(Information supplied)
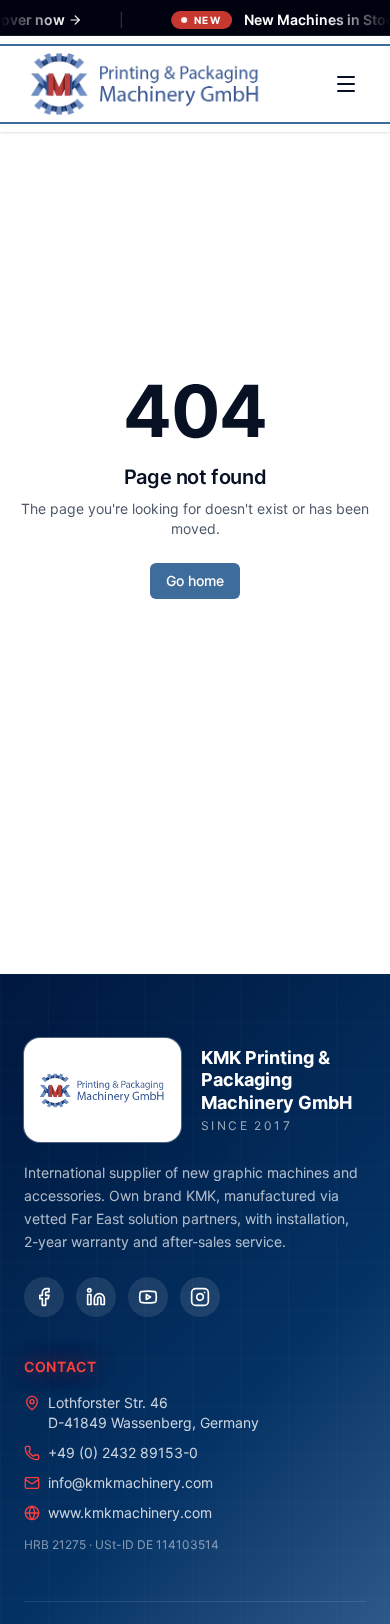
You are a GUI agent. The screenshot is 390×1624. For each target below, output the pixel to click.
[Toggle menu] (346, 84)
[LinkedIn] (96, 1297)
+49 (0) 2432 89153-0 (123, 1452)
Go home (195, 580)
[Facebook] (44, 1297)
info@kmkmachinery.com (130, 1482)
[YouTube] (148, 1297)
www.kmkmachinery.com (130, 1512)
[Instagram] (200, 1297)
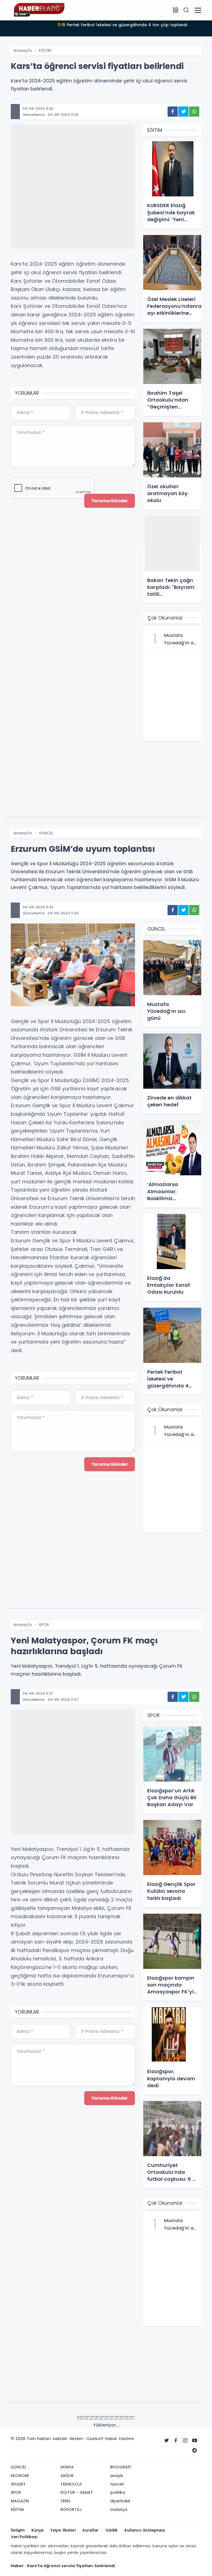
(End Information supplied)
**Problem to solve:** All lines above holding the word "kmkmachinery" make up the answer; copy each one.

**Written reply:**
info@kmkmachinery.com (130, 1482)
www.kmkmachinery.com (130, 1512)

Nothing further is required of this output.